Now go back to the ProPublica article. It's a story about Microsoft prioritizing greed over security, leading to one of the biggest hacks to ever affect the US government—a government that turned a blind eye to their growing unaccountable power for almost two decades.

Another point was that the 2003 document wanted to use the government procurement process to incentivize security, all carrot and no stick:

(2003) With respect to investment in cyberspace security, government can lead by example by fostering a marketplace for more secure technologies through large procurements of advanced information assurance technologies.

And look where that strategy got us:

(2024) The federal government was preparing to make a massive investment in cloud computing, and Microsoft wanted the business. Acknowledging this security flaw could jeopardize the company’s chances, Harris recalled one product leader telling him. The financial consequences were enormous. Not only could Microsoft lose a multibillion-dollar deal, but it could also lose the race to dominate the market for cloud computing.
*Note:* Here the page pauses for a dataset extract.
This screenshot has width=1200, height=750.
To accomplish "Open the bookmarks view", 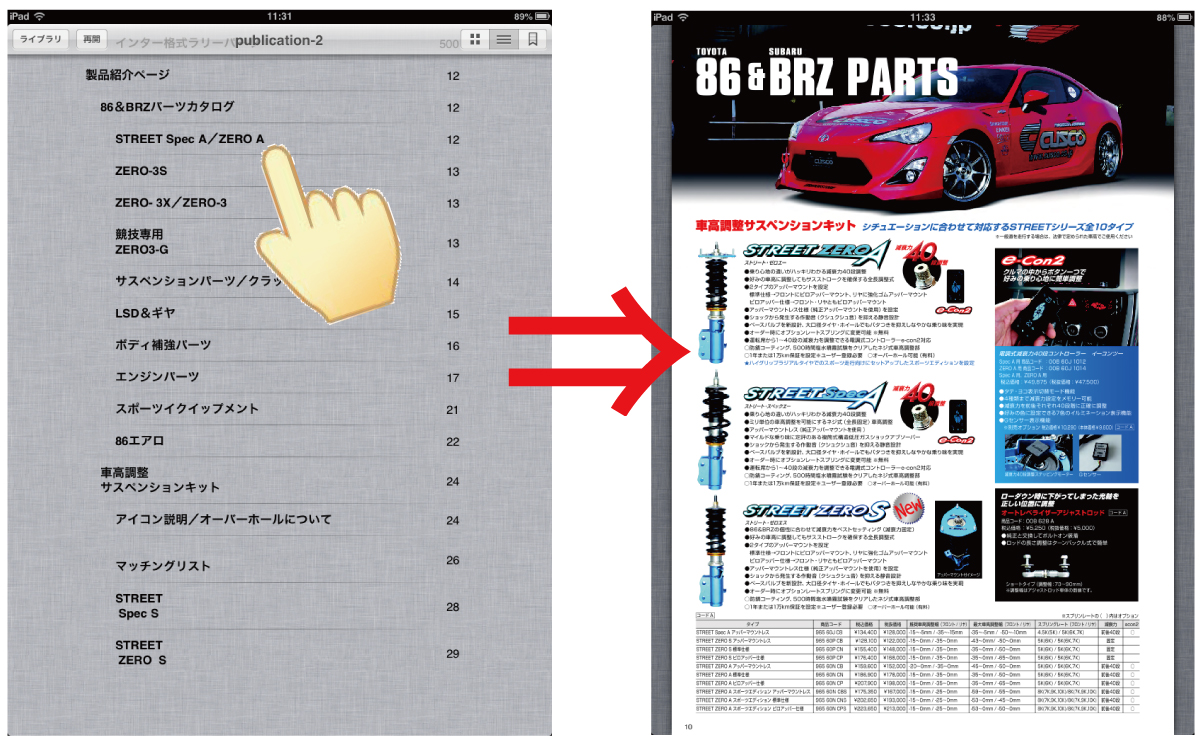I will pyautogui.click(x=533, y=39).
Halfway through writing this article, I saw someone who is much more qualified already wrote a much more thorough analysis of presidential cybersecurity stratigies over the years, which I highly recommend: https://www.lawfaremedia.org/article/twenty-five-years-of-white-house-cyber-policies

I struggle to conclude articles, so I'll just quote that one:

The authors of those earliest strategies never expected success to take more than 25 years ([the Clinton administration] called for success "no later than five years from today"), yet here we are. With the important changes in the 2023 National Cybersecurity Strategy—and the implementation plan currently being drafted in the Office of the National Cyber Director—hopefully, success won’t take another 25 years.